MLB Thoughts: Sept. 22

We’re in the final week of the MLB regular season, which means the postseason is on deck. To whet your appetite, I offer you this one man show from Bryan Cranston:

The regular season winding down means the final curtain call on the career of The Captain, Derek Jeter. I’m not a Yankee fan, but you have to admire what Jeter has been able to do in pinstripes. If you were to create a Mt. Rushmore of Yankee greats, the pantheon is as follows:

  1. Ruth
  2. Gehrig
  3. Mantle
  4. Dimaggio

You could make a case for Jeter at 5; it’s probably either him or Berra. Either way, that’s pretty rarefied territory for a modern player. A final postseason berth would’ve been a fitting end, but as it is, Jeter finds himself in a place he’s seldom been before: playing out the string in meaningless September games.

Angels closer Huston Street

Angels closer Huston Street

I didn’t make any preseason predictions this spring, but even if I had, there’s no way I would’ve picked the Angels and O’s to have the best records in the majors in the last week of the season. For years, I’ve expected an Angels resurgence; after regularly participating during the first decade of the century, the Angels haven’t made an October appearance since 2009. It appears they may be poised to make a significant run, thanks in large part to an offense spear-headed by boy wonder (and MVP lock) Mike Trout and a rejuvenated Albert Pujols. The starting rotation is pedestrian, especially after the loss of Garrett Richards, but the back end of the bullpen is lights out with Jason Grilli, Joe Smith, and Huston Street.

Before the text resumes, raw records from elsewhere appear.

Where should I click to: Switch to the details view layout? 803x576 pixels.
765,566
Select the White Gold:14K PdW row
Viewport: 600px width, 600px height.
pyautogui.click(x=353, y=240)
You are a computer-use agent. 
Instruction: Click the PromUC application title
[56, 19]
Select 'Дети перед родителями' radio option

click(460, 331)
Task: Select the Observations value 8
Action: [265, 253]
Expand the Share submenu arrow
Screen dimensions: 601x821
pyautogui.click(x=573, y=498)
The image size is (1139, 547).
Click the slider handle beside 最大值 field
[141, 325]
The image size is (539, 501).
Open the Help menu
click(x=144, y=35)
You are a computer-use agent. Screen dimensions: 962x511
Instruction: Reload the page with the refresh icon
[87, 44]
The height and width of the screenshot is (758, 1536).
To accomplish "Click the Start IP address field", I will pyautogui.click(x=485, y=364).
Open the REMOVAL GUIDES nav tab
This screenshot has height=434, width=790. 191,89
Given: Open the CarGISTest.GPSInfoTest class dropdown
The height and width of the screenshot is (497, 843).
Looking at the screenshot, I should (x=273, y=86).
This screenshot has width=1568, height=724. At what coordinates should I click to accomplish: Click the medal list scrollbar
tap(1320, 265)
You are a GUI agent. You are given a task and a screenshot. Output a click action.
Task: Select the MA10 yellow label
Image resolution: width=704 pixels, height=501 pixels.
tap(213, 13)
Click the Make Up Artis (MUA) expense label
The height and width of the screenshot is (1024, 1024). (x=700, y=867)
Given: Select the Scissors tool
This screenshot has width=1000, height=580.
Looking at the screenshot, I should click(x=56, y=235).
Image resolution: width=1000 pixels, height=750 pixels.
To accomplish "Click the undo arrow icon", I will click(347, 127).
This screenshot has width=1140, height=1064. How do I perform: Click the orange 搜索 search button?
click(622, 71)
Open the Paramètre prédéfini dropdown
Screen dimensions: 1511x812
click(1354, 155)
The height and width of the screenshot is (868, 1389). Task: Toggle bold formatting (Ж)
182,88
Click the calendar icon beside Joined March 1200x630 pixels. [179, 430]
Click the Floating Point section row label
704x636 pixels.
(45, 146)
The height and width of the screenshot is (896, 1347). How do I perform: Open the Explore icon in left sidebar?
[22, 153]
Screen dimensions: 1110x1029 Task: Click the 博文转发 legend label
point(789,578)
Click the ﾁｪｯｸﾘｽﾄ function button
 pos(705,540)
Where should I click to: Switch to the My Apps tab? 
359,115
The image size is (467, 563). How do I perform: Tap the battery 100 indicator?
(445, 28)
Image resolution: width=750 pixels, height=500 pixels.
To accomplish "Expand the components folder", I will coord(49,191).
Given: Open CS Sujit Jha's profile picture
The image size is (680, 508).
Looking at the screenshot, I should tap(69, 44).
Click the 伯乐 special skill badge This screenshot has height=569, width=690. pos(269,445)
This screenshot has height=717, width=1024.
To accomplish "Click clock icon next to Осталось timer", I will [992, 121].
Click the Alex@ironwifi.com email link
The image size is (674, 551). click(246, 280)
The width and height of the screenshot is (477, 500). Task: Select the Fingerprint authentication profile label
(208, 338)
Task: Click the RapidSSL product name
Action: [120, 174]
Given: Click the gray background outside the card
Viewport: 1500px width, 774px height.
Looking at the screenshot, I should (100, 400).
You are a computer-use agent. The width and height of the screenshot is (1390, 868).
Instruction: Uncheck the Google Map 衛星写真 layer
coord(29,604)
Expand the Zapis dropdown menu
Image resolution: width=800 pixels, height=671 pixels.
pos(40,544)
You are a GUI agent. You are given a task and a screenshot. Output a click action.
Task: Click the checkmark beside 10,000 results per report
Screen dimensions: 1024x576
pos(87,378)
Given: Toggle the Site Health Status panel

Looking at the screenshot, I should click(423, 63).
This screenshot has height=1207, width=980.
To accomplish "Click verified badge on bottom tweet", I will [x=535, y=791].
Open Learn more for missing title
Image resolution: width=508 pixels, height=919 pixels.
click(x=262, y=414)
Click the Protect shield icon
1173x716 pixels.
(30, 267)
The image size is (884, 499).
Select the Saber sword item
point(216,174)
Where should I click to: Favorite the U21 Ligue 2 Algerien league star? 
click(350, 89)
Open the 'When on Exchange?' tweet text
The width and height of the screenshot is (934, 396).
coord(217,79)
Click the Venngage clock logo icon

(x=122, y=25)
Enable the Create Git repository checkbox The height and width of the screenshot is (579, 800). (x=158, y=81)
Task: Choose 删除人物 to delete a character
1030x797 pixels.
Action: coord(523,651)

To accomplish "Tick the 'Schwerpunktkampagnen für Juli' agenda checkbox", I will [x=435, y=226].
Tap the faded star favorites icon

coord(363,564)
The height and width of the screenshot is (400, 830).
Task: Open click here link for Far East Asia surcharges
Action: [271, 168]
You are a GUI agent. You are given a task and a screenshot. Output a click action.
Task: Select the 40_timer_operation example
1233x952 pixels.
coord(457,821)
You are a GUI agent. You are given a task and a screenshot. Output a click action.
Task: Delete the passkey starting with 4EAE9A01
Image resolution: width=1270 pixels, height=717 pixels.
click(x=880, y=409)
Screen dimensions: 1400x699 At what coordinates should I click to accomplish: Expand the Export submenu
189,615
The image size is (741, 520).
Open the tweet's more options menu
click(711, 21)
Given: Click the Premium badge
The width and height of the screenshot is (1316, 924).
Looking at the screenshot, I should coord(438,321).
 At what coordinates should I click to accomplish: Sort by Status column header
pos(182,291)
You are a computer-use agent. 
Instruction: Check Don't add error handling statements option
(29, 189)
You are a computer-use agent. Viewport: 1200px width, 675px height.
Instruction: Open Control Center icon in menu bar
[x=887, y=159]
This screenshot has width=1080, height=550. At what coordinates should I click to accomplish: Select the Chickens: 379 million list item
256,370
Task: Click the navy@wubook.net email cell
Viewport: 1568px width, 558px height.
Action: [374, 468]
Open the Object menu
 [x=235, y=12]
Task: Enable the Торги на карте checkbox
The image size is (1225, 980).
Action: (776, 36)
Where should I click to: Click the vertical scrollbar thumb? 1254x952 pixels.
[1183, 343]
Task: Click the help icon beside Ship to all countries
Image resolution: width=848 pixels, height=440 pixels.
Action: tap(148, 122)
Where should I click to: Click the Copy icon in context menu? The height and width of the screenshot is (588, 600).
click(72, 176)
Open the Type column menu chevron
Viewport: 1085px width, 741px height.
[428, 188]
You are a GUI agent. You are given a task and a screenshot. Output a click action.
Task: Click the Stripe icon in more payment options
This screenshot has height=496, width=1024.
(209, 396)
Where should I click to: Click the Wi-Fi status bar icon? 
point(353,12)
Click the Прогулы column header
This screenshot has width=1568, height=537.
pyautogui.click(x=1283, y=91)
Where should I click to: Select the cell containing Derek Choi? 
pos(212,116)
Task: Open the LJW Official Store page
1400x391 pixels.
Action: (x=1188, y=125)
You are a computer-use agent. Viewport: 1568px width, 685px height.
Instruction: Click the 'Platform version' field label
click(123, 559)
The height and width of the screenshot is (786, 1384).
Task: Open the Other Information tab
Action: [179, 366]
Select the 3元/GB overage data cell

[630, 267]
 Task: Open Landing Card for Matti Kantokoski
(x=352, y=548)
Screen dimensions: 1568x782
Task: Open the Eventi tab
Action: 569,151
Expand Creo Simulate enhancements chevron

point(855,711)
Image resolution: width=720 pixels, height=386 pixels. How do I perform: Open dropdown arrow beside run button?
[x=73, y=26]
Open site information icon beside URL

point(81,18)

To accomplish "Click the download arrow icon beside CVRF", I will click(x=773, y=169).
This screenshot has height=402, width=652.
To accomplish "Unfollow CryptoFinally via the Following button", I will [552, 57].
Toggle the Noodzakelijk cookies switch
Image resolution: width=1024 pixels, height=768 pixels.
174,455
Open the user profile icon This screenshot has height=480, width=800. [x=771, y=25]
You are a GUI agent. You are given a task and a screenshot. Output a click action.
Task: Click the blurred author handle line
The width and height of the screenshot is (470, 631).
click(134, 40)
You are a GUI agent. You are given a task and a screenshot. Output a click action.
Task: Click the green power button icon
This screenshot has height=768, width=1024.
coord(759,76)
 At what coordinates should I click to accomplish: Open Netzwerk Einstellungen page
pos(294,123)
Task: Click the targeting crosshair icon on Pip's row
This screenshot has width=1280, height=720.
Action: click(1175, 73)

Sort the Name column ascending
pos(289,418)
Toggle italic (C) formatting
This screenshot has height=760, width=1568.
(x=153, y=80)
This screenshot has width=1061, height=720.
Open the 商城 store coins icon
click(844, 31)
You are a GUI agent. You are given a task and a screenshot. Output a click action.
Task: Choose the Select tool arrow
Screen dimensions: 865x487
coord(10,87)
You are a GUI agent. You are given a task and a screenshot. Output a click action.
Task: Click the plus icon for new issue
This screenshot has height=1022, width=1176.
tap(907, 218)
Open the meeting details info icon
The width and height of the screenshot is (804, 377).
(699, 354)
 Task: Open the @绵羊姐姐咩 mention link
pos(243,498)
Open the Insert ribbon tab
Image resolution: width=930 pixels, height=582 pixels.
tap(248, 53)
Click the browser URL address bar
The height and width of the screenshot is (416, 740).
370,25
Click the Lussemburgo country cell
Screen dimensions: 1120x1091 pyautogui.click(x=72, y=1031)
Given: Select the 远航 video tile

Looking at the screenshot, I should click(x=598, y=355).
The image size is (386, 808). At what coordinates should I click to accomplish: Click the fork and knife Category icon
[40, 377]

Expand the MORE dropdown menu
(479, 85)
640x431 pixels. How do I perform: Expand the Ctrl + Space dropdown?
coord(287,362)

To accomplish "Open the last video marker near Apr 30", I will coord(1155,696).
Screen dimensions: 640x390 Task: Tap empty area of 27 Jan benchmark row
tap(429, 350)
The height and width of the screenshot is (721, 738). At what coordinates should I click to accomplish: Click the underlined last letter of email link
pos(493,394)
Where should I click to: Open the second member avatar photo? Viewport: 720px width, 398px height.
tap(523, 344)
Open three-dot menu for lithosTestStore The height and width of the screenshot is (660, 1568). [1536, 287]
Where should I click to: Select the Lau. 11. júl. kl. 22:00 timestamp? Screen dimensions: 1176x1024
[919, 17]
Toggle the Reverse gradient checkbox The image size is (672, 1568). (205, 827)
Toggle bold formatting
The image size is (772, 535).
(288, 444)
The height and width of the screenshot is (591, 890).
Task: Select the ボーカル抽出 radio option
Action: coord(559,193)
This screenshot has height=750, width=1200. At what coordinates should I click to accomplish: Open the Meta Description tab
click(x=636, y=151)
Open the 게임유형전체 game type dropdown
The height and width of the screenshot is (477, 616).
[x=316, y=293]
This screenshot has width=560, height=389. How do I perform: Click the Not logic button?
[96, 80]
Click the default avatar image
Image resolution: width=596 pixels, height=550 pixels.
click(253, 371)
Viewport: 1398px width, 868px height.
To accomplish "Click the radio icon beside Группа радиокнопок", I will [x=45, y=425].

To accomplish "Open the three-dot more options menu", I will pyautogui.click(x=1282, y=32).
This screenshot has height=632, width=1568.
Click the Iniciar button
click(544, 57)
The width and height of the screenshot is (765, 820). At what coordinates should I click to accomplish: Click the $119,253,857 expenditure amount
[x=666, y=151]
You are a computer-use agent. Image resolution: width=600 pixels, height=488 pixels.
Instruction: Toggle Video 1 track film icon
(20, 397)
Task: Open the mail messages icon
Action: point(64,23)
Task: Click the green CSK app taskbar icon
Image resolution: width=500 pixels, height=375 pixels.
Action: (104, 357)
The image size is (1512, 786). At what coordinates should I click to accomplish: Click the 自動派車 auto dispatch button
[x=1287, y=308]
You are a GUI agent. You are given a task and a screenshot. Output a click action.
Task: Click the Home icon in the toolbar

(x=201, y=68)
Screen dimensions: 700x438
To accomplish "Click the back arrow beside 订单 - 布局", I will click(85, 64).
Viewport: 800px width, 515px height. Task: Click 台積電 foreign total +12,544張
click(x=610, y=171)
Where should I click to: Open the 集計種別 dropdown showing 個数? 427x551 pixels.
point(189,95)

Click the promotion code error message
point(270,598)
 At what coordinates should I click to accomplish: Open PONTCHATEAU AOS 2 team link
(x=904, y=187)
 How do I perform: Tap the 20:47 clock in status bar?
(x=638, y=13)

If Buck Showalter doesn’t win the AL Manager of the Year Award, they just need to stop giving the thing out. No manager has drawn more out of his club this year and no manager has had to deal with the loss of more players to season-ending injuries. Steve Pearce, Delmon Young, Jonathan Schoop, Caleb Joseph, T.J. McFarland…these are the household names Showalter has relied on to navigate past the losses players like All-Star catcher Matt Wieters, 3B Manny Machado, pitching prospect Dylan Bundy, and 1B Chris Davis. Again, I’m no O’s fan, but it’s nice to see Buck — with his mantra of “playing the game the right way” — have success this season.

The Angels and O’s have the advantage of easing through the next week in preparation for October. It should be interesting watching how these teams approach the postseason because they’re built so similarly. Each squad boasts a solid offense, with Baltimore relying a little more on the longball. Baltimore has committed the second fewest errors in the majors; L.A. the fourth fewest. Neither team has a lock down starter (though Jered Weaver leads the AL in wins at present with 18). Yet both teams have an assortment of riches in the bullpen. In fact, the only team to rival Anaheim arm-for-arm might be Baltimore with Darren O’Day, Tommy Hunter, Andrew Miller, and Zach Britton.

I’ll write more about the rest of the American League tomorrow; the NL toward the end of the week.